360数字安全集团网路安全专家边亮指出，另一个挑战是，攻击者可能会故意留下一些具有误导性的线索，他们可能会使用别国的语言、符号、时间戳作为伪装成其他骇客组织的特定行为模式，以误导调查人员，因此对APT（国家背景骇客）组织的归因，通常是在收集了大量数据之后，基于权衡数据的可能性，归因通常也只是能达到一定程度的信任水平，想要做到绝对的确定性是非常困难的。

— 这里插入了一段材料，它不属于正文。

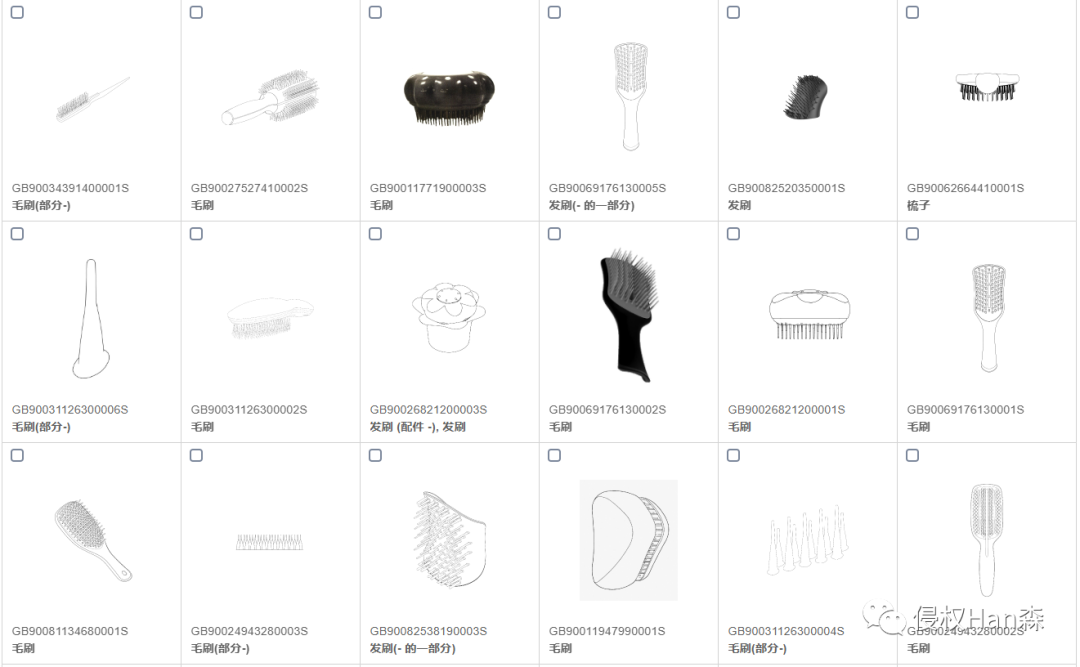Check the box for GB90034391400001S
The height and width of the screenshot is (667, 1080).
[x=17, y=12]
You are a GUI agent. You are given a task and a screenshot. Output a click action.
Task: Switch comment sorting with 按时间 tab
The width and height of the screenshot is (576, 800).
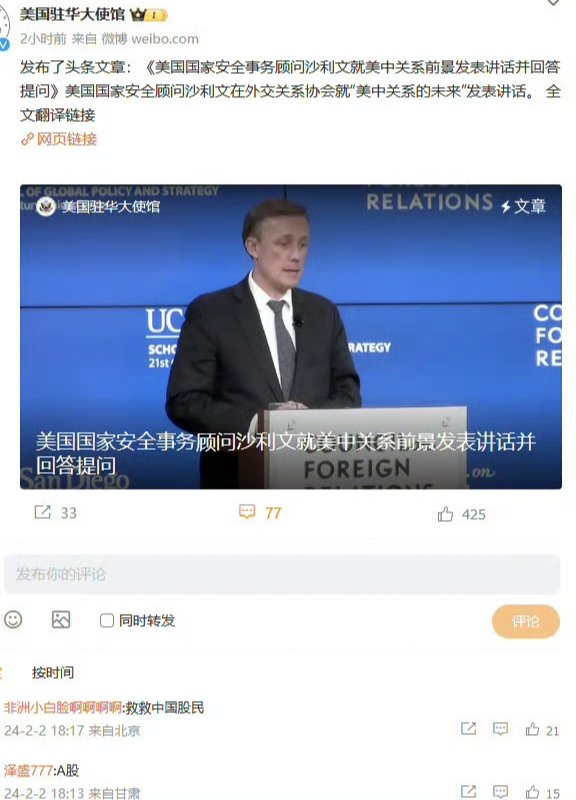[x=53, y=672]
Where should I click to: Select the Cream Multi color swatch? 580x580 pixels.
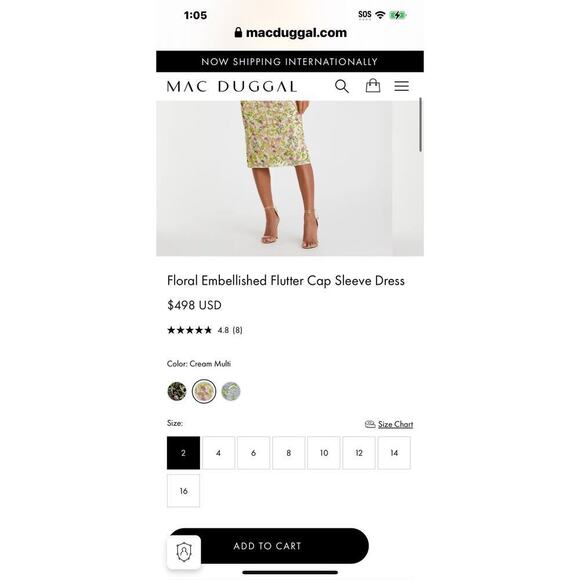(x=204, y=391)
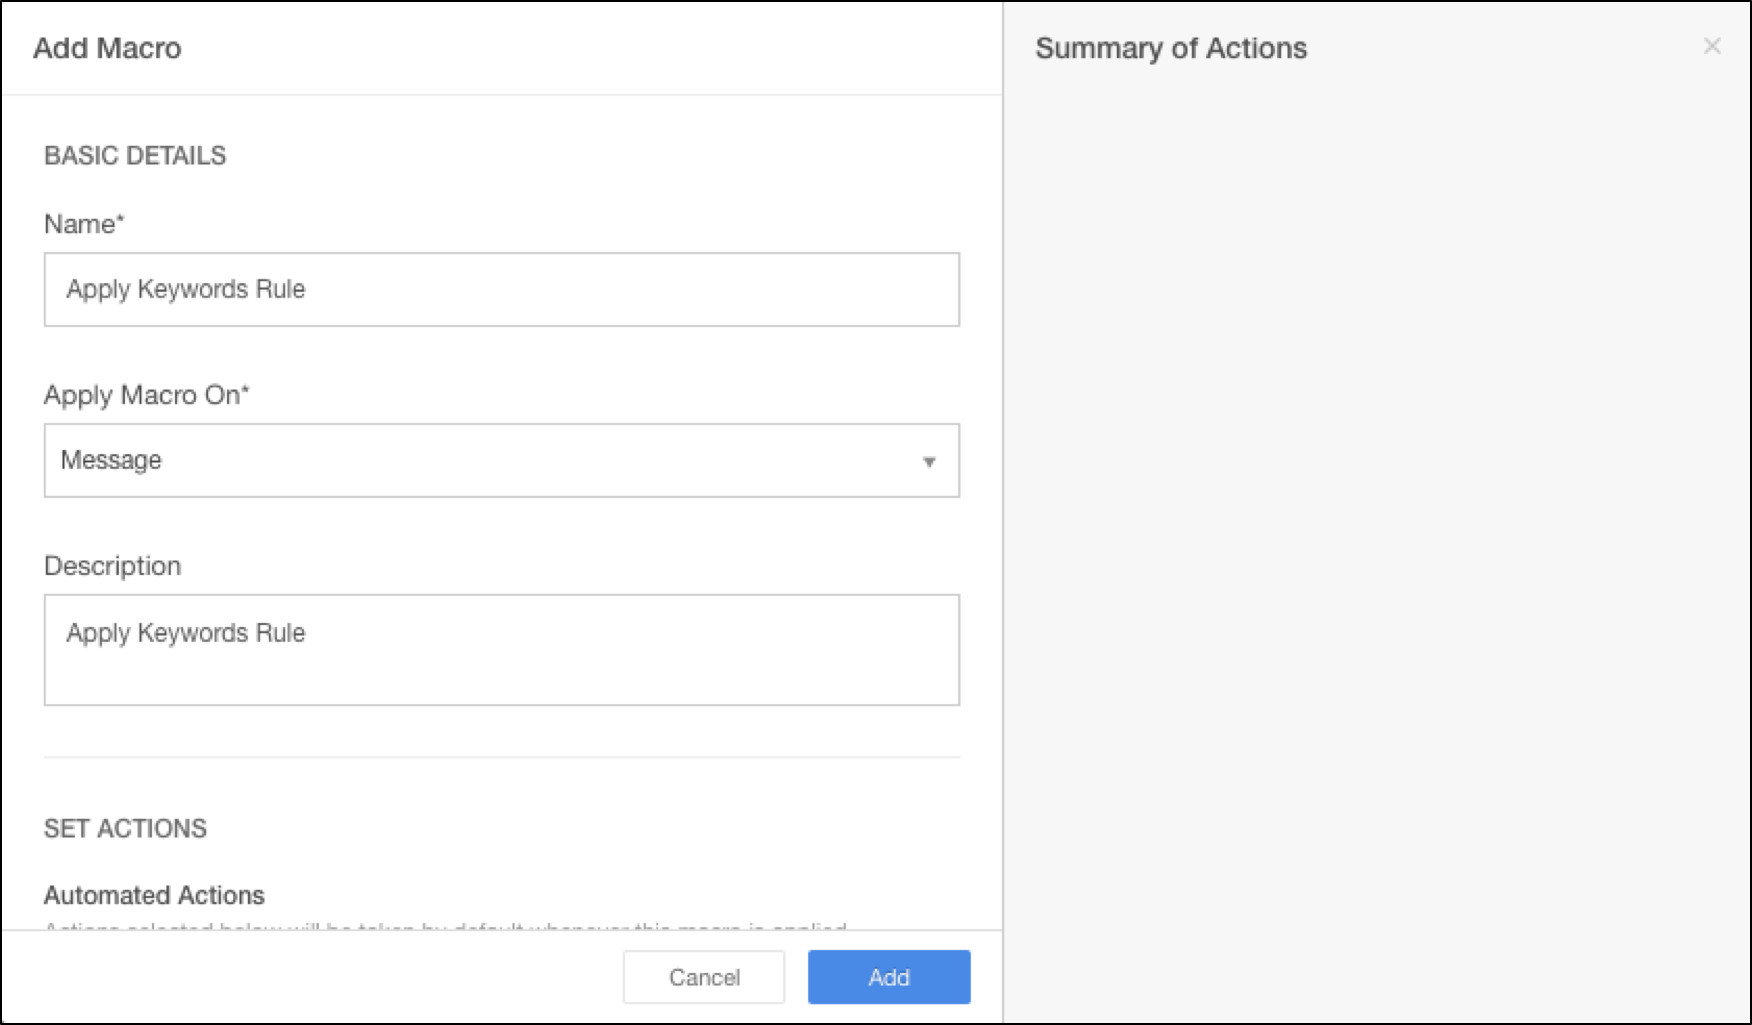Click the 'Message' selected value text
Viewport: 1752px width, 1025px height.
pos(111,461)
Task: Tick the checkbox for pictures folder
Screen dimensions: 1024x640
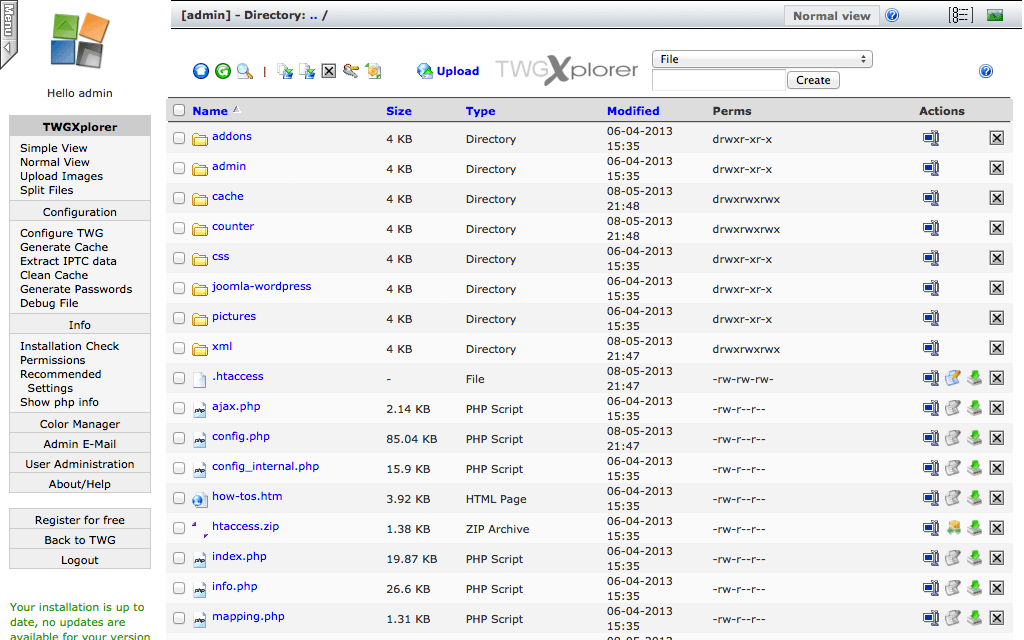Action: tap(179, 318)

美国棱镜门事件相关报告提到，美国NSA会入侵渗透国外资产，使用中间人劫持技术，窃取他国工具，实现干扰目的；美国CIA报告提到，通过干扰嫁祸的方式，以避免外国敌对情报组织、执法、事件响应、逆向工程；「五眼联盟」中的加拿大通信局在安全架构设计中提到，通过相关欺骗技术，使用假旗行动制造动荡局面，改变对手感知，干扰嫁祸给其他国家；因此，对APT组织的归因通常是基于权衡证据的可能性，而不是绝对的黑白分明。

报导称，近年来，中国公安机关侦破西北工业大学、武汉地震监测中心等多个机构被美国家安全局、中央情报局网路攻击案件中表明，美国才是真正的「骇客帝国」、「窃密帝国」。

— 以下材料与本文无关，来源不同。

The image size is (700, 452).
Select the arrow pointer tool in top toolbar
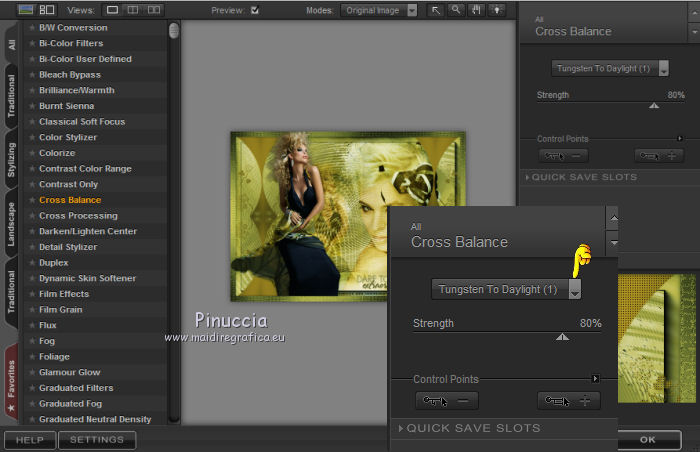click(x=436, y=10)
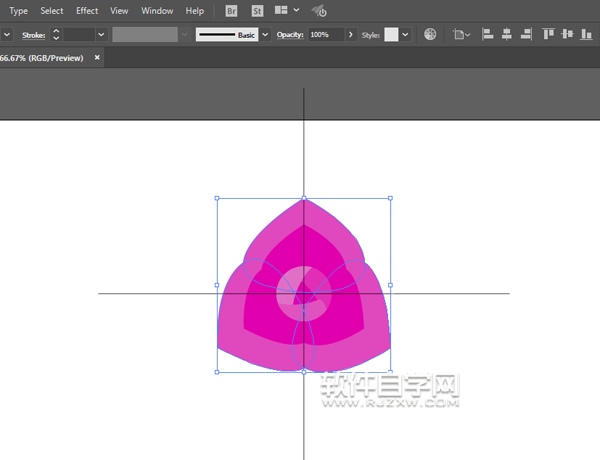This screenshot has width=600, height=460.
Task: Open Adobe Bridge via the Br icon
Action: 232,11
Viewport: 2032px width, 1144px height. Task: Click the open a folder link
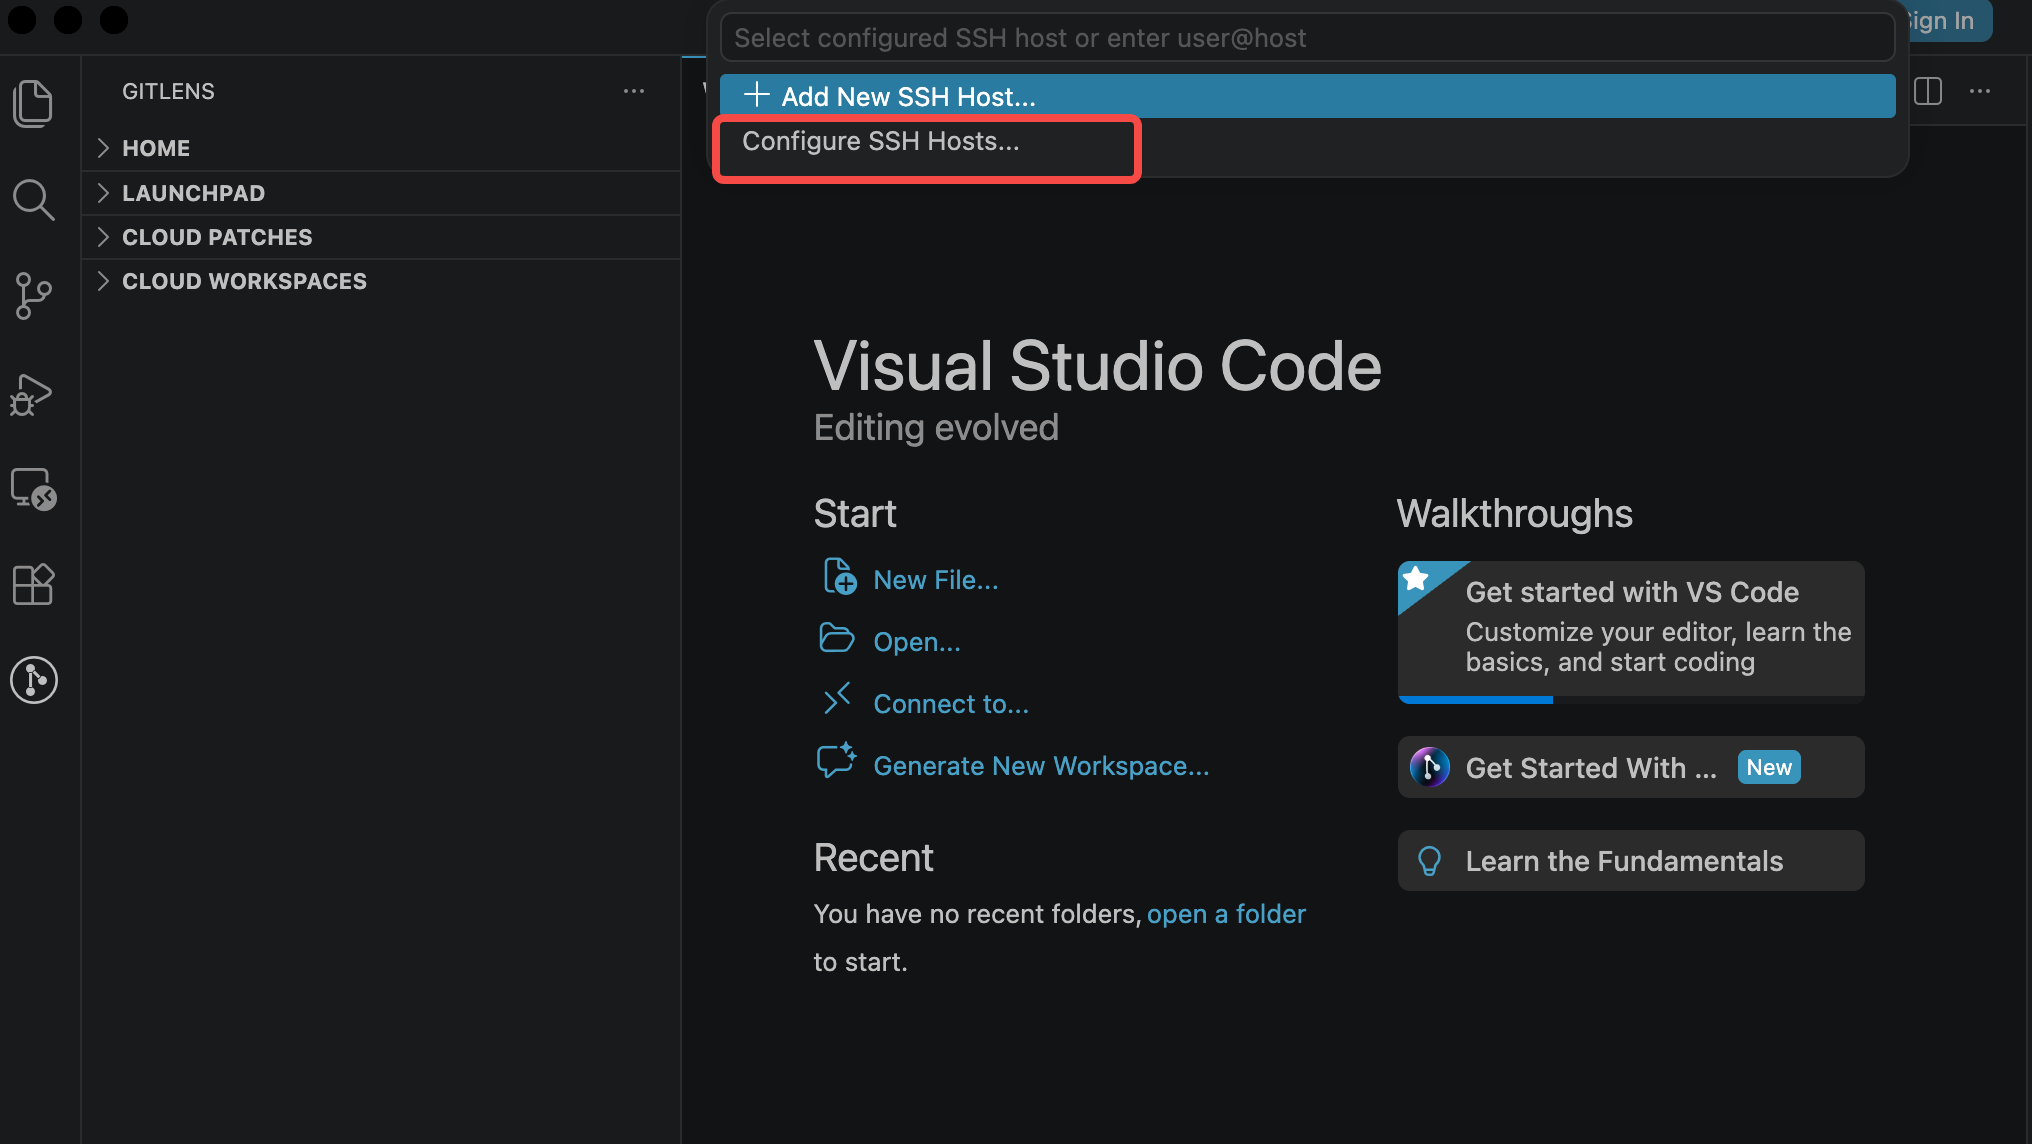point(1226,914)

杜振华表示，美国的NSA（美国国家安全局）包括CIA（美国中央情报局）都有过很多的网路武器泄露事件，导致现在的网路空间上出现了攻击能力不断增强的现状。这样的现状导致很多的网路犯罪团伙实际上具备的攻击能力是很强的。

网路安全专家介绍，目前网路攻击基本以跨境犯罪为主，各国需要在国际刑警组织的框架下加强合作，共同分享网路犯罪的情报信息和协同治理，共同对抗网路安全威胁，而不是个别几个国家搞小圈子。

针对国家计算机病毒应急处理中心发布的报告，总台央视记者专访了中国外交部网路事务协调员王磊。王磊指出，这份报告揭露了一个只要无底线抹黑中国，就能换取美国政府拨款的巨大丑闻。

据溯源报告显示，2024年1月31日这个时间节点非常关键。按照美国相关法律，总统必须在每年2月第一个周一，也就是2024年2月5日前提交联邦政府下一财年预算申请。在2024年3月11日拜登政府公布的2025财年预算申请文件中，美国联邦政府的网路安全总预算和相关情报机构的网路安全预算都得到了显著增加。

由此，报告认为，「伏特台风」就是美国情报机构和反华政客针对美国国会和纳税人的一次合谋欺诈。即：一方面通过操弄微软等网路安全企业捕风捉影，虚假叙事，另一方面利用手中的行政权力大肆渲染「中国网路攻击威胁」，欺骗美国国会不断增加网路安全预算。

王磊表示，美国高官信誓旦旦地宣称，中国支持的骇客组织对关岛的关键基础设施进行了网路攻击。针对这一指控，报告揭露了一个重要的真相，得出了重要的结论。这个所谓「伏特台风」的真实面目是国际勒索软件组织。但是美方的网路安全机构和企业勾连腐败，对中国进行栽赃陷害，在获得部门和经济利益的同时，也为美国对华关系增添了非理性因素。

王磊强调，在中美关系中，网路安全一直是一个重要且特殊的议题。

王磊指出，全世界都很奇怪，全球最大的「骇客帝国」美国为什么总是隔三差五地炒作「中国骇客威胁论」。这份报告，就为解开问题的真相提供了重要依据和参考。更令人关注的是，在炒作「伏特台风」期间，美方首次把网路安全与台海局势相联系。中方的立场十分清楚，反对利用网路安全问题干涉中国内政，对美方这种先制造议题，再借题发挥的真实意图，会保持警惕。在台湾问题上，打什么牌都是白费力气。

王磊表示，保护关键基础设施是各国共同关切，维护网路空间的和平与稳定符合中美和全球各国的共同利益。

王磊表示，中国作为一个大国，希望美方能采取更严肃、更负责任的态度，也奉劝美方不要高估自己任意妄为单方面制定规则的「实力」，更不应低估中方在平等的基础上维护中美网路关系的决心。